» Goal of the exercise
Leaving out the pictures, retype the lines from the top of the listing through the line with "The width and height of the screenshot is (512, 420)." exactly.

» Exercise data

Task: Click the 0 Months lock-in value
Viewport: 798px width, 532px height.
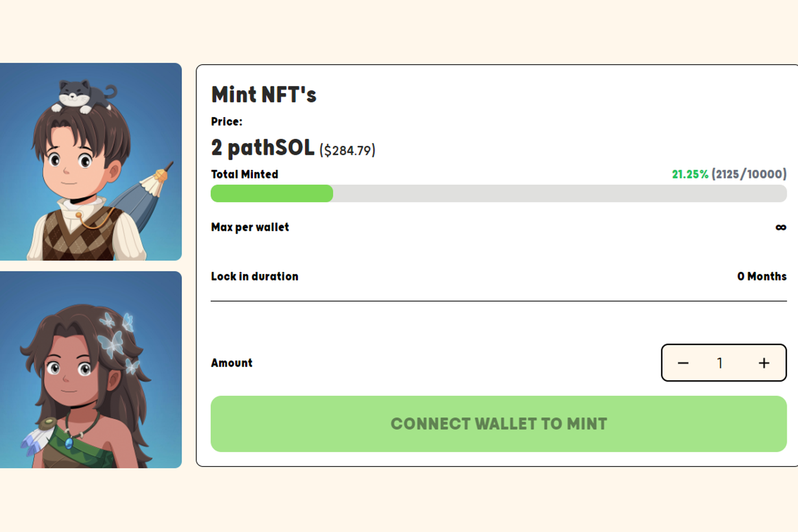Action: (762, 277)
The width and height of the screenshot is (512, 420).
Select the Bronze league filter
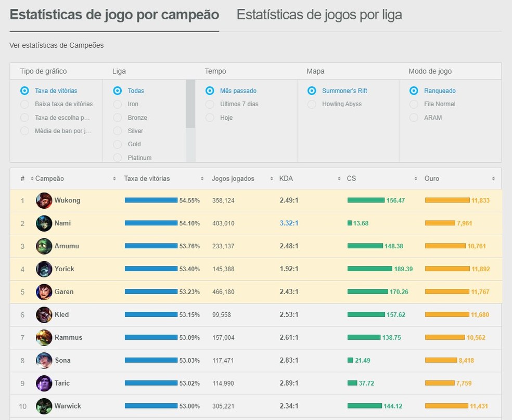pyautogui.click(x=118, y=118)
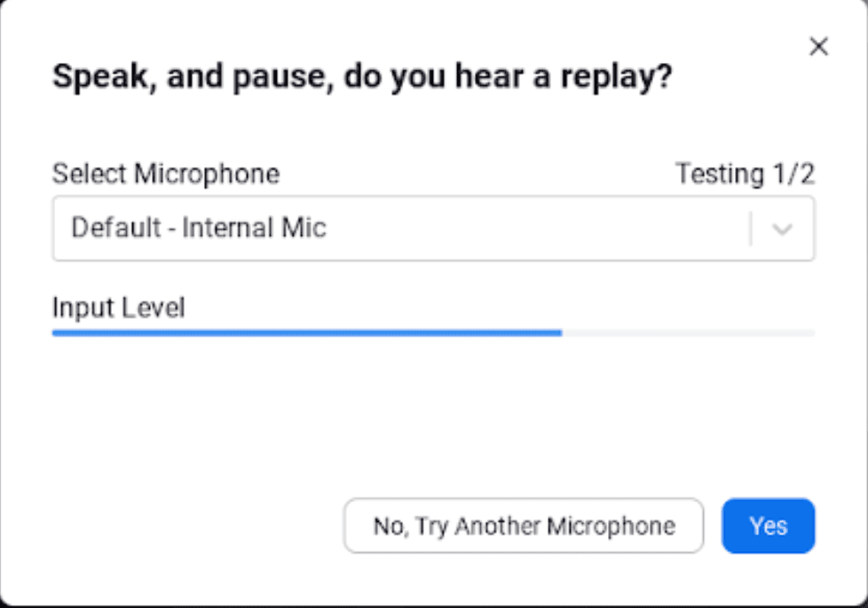Close the microphone test dialog
The width and height of the screenshot is (868, 608).
818,46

» Task result
Task: Click the 0 Months lock-in value
Viewport: 798px width, 532px height.
Action: (762, 277)
The width and height of the screenshot is (512, 420).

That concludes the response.